Once you feel somewhat confident you know what your users’ needs are, and your organization has clearly defined business goals, you’re ready to take the first step toward developing a content strategy. It’s time for an audit.
Fear not. A content audit is more like cleaning out a long-neglected closet than facing green-eyeshade enforcers from the IRS. A content audit should help you answer the following core questions:
- How much content does your organization have across its publishing landscape? Is there more, or less, in some categories than you expected?
- Which business goals and user needs are served the most and least?
- How much content is out of date or inaccurate?
- What content do you want to keep, or leave behind?
- What content needs to be rewritten?
Your audit should include not just the content on your website or in your blogs, but also your email newsletters and any customer-facing information from your affiliated websites (such as e-commerce, webinars, YouTube, conferences) and social media.
Quantity and quality
As authors Kristina Halvorson and Melissa Rach put it in their useful e-book “Content Strategy for the Web” (2012, Pearson Education), a content audit can be viewed in four categories: Substance, Structure, Workflow and Governance.

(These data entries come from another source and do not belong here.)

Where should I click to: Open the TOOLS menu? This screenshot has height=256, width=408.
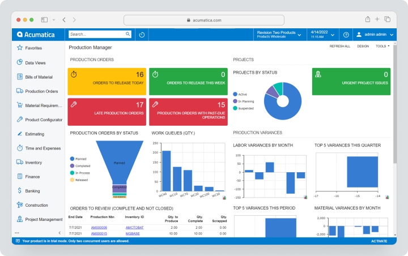coord(383,46)
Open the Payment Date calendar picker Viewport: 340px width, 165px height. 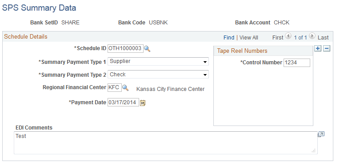click(x=143, y=103)
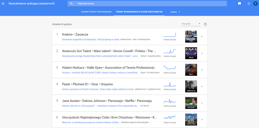The image size is (259, 128).
Task: Open the Google apps grid
Action: 249,4
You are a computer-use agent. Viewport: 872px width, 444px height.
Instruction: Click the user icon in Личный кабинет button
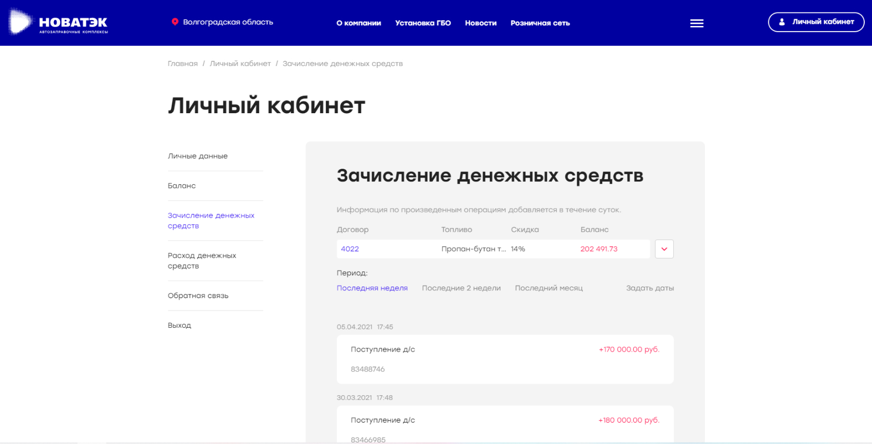[x=782, y=22]
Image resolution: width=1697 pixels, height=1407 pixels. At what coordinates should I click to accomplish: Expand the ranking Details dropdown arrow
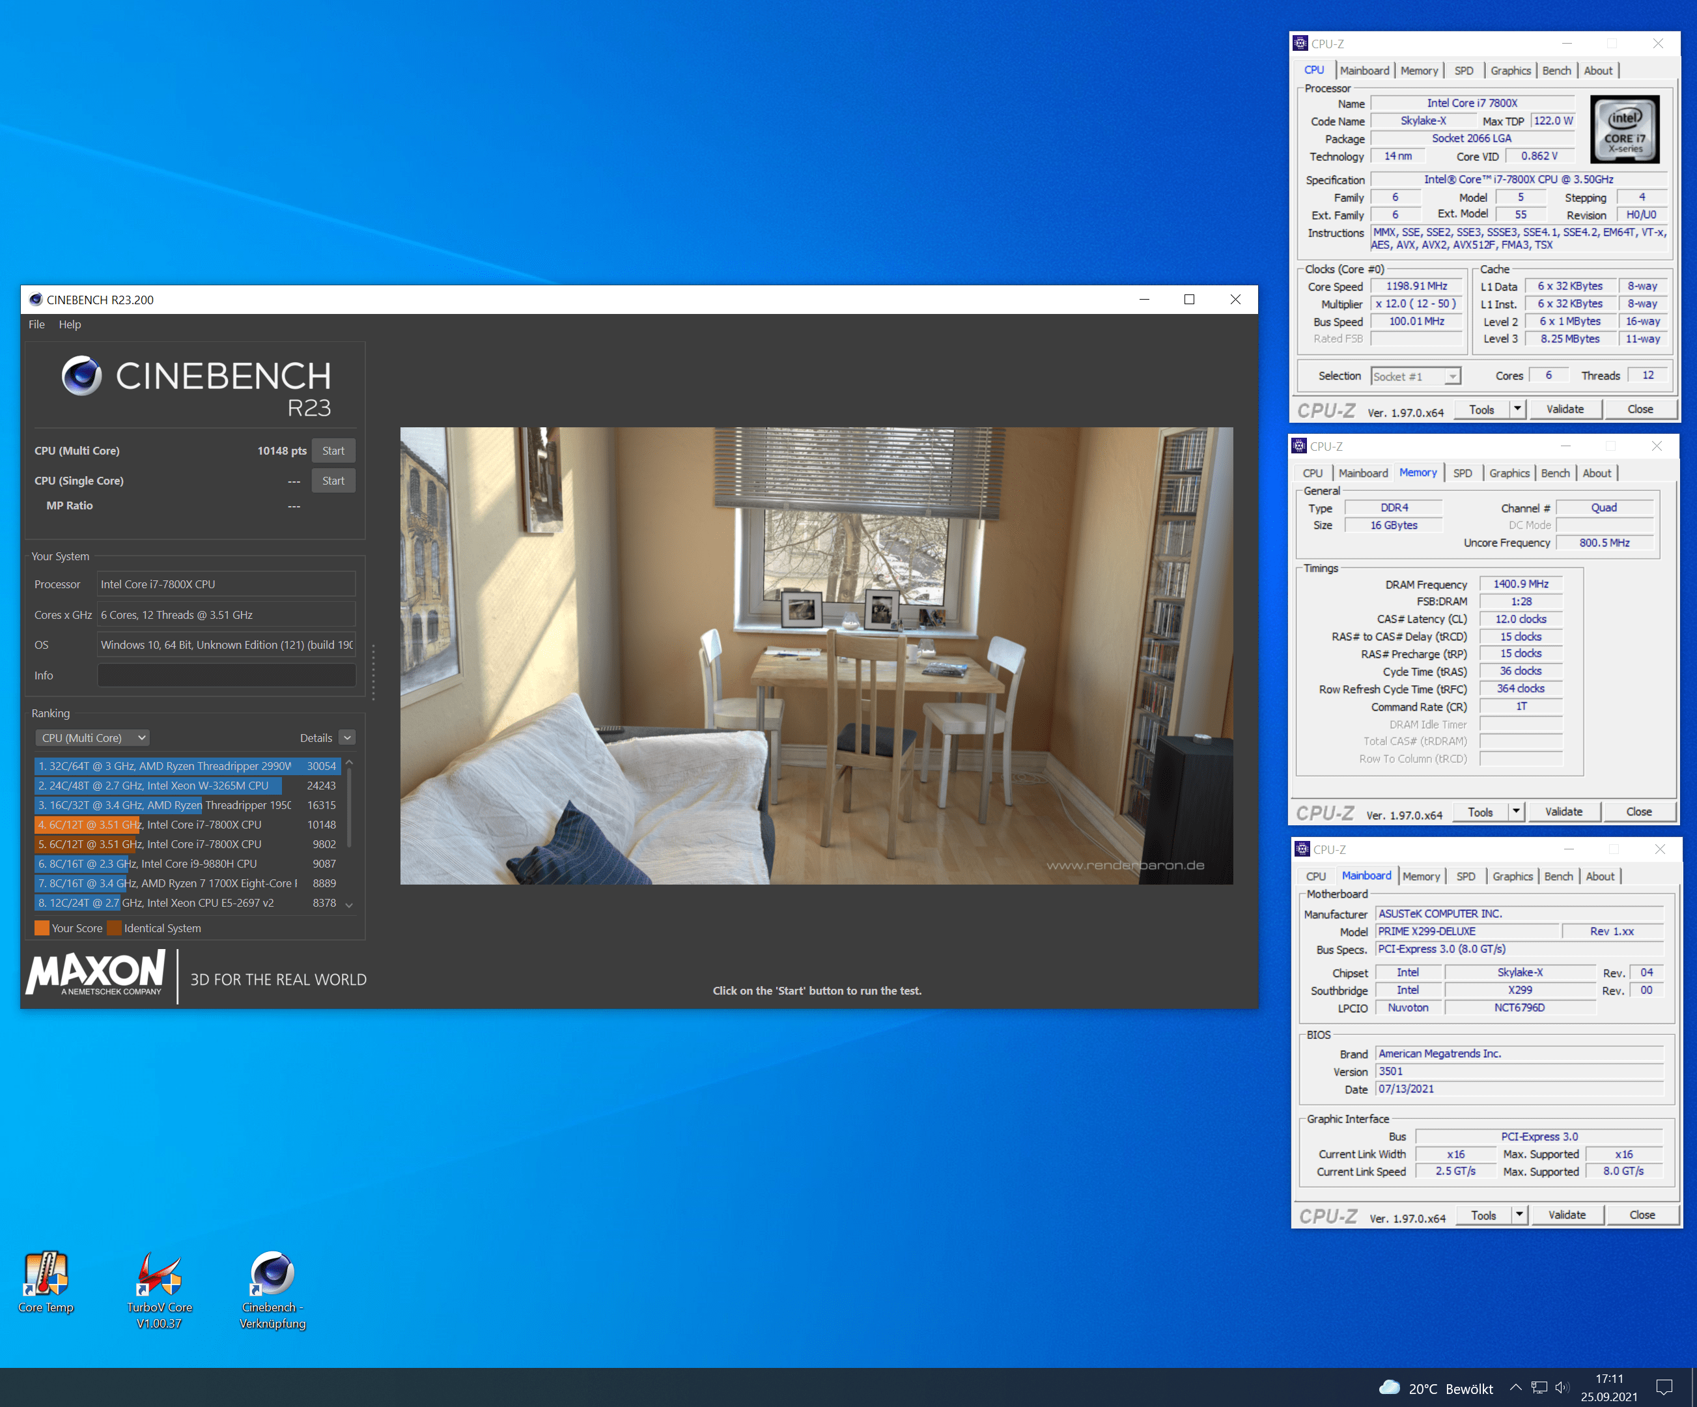click(347, 738)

Substance refers to the quantity and quality of the content you’ve published. Structure refers to how well your content is categorized, or indexed (by keywords or a more formal taxonomy of topics and subtopics). Using your website’s analytics, the quantitative part of the audit should answer the following questions:
- How many items do you have for each source?
- What are the most popular content types (blog item, article, video, photo slideshow, etc.) for each source?
- How many items are there under each topic/subtopic? How many are not indexed, but should be?
- How do your pages fare with search-engine optimization (SEO)? There are free tools available online to help you assess this, such as SEO Quake and Moz.com.
- What are the most popular referrals by item count?
- Which categories of items most often result in users staying on/leaving the site (bounce rate)?
The qualitative part of your audit is more difficult, but also more fun and revealing. Here is where you get to apply some judgment, by ranking your content according to some key attributes. You can decide what those are, but some common attributes include:
- How usable is the item? Does the link work; is the page buggy? Are the paragraphs too long or too short? Is it written well, in the voice and style you want to best reflect your brand? Does it meet a valid user need, as well as a business need? (If not, toss it.)
- Can you find it easily? How would a user find the item in your navigation, site search or third-party search?
- Is it timely? When was it last updated? Is the information still relevant today?
- Most importantly: Is there a call to action, something that would cause the user to take the next step in consuming your products or services?
The qualitative survey should help you answer the ultimate questions of what content to keep, what needs to be rewritten and what to remove from your site. You’ll also be able to assess what items need to be improved so they are part of an intentional customer journey, targeted to a specific user need, that results in an action.
Workflow and governance
The other two aspects of your audit involve how you publish and market your content. Look at your workflow — the steps you and your team take to conceive, create, produce and publish a piece of content. Are there ways to improve your workflow to improve quality and gain efficiencies?
Finally, consider questions of governance: Who makes the decision on what and when to publish (and how many get to make that decision)? Do you have a shared calendar that dictates when emails are sent and content is published? Who enforces writing quality, voice and branding guidelines?
Once you’ve answered these questions, congratulations: You’ve survived your audit, even if much of your content likely did not. You now have a kind of baseline MRI of your entire content publishing and marketing operation. From there, you can develop your content strategy, knowing better the steps you need to take to make your content work smarter for your organization.